By Emily Brower Auchard July 29, 2016

This time we hear from Holly Kylén, a financial advisor with Voya Financial Advisors in Lititz, Penn. Kylén relates when she realized she could help ease clients’ fears about retirement by having them “play retirement” — practicing living life on their projected income before they commit to retiring.

For many years I’ve received referrals from a therapist who works with couples who are under some kind of financial stress. At one point he referred a couple dealing with a tremendous amount of anxiety about transitioning to retirement. It was the first time I’d had a referral with this specific request --namely, that I tell a couple whether it was okay or not for them to retire.

As it turned out, working with this couple was a pivotal moment in my practice. It changed the way I do retirement planning. When the couple came in, the wife sat at my table with a box of tissues and bawled. She said she couldn’t imagine being able to live if her husband, who was the primary breadwinner, wasn’t earning an income anymore. The husband, on the other hand, wanted to stop work and was angry with his wife.

> **RECORD SET**
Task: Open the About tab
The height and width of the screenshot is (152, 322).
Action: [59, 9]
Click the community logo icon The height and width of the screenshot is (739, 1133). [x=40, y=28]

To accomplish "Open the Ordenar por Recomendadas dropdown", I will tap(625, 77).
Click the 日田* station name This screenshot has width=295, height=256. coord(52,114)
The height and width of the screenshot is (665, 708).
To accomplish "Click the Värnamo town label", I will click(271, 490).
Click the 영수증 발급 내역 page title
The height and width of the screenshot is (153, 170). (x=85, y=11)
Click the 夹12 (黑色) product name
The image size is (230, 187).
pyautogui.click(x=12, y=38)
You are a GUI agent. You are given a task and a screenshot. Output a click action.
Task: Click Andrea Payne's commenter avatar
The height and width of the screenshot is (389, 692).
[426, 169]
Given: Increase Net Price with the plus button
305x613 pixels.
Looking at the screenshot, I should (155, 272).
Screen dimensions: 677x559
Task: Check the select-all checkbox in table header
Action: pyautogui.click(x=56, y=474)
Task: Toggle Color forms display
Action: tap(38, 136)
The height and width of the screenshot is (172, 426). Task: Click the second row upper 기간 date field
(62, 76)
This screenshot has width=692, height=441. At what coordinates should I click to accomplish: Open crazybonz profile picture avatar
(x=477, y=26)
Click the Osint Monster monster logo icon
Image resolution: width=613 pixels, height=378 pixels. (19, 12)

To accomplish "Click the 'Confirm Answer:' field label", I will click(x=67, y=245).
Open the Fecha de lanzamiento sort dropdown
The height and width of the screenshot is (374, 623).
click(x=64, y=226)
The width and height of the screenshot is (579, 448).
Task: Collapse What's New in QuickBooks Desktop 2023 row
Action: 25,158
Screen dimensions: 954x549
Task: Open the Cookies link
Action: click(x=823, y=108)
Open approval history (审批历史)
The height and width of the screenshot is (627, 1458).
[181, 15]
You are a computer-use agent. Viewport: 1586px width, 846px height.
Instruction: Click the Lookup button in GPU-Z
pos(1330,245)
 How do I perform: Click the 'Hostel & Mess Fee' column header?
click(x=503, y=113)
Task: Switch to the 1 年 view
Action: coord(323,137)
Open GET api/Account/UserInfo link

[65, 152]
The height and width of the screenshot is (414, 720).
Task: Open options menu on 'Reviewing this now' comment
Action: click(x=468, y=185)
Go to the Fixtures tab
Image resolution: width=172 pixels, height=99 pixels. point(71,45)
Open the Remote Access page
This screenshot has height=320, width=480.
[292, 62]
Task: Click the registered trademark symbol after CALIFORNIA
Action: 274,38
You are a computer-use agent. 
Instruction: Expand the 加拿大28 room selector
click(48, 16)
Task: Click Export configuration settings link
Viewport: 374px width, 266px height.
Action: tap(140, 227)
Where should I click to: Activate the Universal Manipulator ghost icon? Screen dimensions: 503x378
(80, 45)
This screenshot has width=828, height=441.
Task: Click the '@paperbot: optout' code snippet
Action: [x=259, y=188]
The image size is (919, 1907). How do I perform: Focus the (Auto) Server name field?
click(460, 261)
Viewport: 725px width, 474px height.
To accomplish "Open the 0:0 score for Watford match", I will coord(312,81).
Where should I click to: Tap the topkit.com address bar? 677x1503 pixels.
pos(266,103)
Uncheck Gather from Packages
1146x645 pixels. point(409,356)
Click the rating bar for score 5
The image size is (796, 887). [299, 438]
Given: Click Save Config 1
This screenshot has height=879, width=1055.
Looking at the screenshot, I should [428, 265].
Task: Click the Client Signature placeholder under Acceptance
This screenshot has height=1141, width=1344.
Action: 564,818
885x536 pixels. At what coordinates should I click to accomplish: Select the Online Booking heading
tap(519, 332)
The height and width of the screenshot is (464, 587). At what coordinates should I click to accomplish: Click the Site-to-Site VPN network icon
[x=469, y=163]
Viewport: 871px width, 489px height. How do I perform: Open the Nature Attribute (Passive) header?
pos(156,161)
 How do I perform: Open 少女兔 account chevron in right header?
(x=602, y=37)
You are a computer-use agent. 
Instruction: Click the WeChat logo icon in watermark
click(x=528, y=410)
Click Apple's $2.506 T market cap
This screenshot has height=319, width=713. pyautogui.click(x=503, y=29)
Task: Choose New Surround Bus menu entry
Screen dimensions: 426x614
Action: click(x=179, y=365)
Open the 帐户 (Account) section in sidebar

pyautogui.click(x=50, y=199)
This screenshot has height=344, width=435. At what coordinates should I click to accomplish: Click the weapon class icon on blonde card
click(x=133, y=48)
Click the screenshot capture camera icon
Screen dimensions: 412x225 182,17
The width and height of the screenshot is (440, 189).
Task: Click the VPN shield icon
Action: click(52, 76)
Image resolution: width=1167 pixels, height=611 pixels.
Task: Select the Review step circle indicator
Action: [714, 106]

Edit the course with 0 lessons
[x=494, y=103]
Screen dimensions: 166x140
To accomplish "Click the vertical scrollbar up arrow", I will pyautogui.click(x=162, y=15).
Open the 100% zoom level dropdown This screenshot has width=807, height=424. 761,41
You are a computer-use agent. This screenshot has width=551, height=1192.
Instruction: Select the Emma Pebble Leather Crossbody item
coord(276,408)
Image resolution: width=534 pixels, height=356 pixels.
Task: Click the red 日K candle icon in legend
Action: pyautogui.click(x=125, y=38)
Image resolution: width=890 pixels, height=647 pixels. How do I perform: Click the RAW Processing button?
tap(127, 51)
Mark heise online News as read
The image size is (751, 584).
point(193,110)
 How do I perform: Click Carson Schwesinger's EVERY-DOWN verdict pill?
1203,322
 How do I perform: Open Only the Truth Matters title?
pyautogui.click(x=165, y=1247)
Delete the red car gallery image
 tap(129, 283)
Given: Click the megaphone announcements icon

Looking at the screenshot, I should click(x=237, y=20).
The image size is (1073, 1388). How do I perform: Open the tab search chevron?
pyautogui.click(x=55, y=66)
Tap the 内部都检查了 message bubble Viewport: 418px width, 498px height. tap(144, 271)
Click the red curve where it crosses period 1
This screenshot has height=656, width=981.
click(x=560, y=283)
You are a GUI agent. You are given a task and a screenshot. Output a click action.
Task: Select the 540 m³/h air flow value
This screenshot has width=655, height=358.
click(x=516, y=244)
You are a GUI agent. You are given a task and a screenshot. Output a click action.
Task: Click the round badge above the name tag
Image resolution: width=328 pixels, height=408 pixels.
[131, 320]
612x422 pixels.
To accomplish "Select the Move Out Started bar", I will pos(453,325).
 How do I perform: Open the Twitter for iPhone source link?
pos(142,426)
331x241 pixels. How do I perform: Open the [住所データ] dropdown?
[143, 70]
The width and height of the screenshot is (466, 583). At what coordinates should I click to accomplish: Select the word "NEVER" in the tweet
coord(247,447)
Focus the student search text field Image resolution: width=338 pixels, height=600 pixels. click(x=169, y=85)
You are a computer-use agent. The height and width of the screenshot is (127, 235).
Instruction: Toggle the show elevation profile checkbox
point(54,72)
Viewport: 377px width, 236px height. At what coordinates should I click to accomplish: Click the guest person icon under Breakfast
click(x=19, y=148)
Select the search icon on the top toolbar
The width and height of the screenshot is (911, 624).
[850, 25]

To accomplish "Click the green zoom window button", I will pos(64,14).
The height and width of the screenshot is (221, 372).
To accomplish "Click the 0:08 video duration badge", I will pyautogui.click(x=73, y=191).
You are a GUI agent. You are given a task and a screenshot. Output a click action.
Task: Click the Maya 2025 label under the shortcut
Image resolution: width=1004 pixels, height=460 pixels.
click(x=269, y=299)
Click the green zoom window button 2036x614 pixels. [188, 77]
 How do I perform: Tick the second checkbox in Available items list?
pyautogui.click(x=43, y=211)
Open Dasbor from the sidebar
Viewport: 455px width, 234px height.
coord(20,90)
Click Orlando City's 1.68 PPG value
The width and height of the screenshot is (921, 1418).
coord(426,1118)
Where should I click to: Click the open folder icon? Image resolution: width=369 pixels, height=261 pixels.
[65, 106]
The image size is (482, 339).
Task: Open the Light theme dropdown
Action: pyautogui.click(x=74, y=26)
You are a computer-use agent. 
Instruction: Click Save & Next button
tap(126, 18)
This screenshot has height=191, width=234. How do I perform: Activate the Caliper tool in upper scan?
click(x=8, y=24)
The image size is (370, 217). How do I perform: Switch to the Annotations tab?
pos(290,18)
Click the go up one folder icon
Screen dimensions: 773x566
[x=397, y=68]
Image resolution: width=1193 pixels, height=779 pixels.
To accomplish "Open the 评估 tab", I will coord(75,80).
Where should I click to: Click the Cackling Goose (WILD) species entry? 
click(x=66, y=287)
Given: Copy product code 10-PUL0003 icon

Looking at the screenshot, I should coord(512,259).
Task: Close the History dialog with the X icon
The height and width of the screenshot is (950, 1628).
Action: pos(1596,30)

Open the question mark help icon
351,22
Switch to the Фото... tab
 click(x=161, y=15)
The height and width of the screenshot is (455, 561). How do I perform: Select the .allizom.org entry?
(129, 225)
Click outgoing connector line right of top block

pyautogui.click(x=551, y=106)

> **PROBLEM TO WORK ON**
Rewrite the stretch from "For many years" through "with his wife." of the passage on playing retirement, putting "counselor" wherever "therapist" appears. Rely only on the text; the listing plays no part.

> **WRITTEN ANSWER**
For many years I’ve received referrals from a counselor who works with couples who are under some kind of financial stress. At one point he referred a couple dealing with a tremendous amount of anxiety about transitioning to retirement. It was the first time I’d had a referral with this specific request --namely, that I tell a couple whether it was okay or not for them to retire.

As it turned out, working with this couple was a pivotal moment in my practice. It changed the way I do retirement planning. When the couple came in, the wife sat at my table with a box of tissues and bawled. She said she couldn’t imagine being able to live if her husband, who was the primary breadwinner, wasn’t earning an income anymore. The husband, on the other hand, wanted to stop work and was angry with his wife.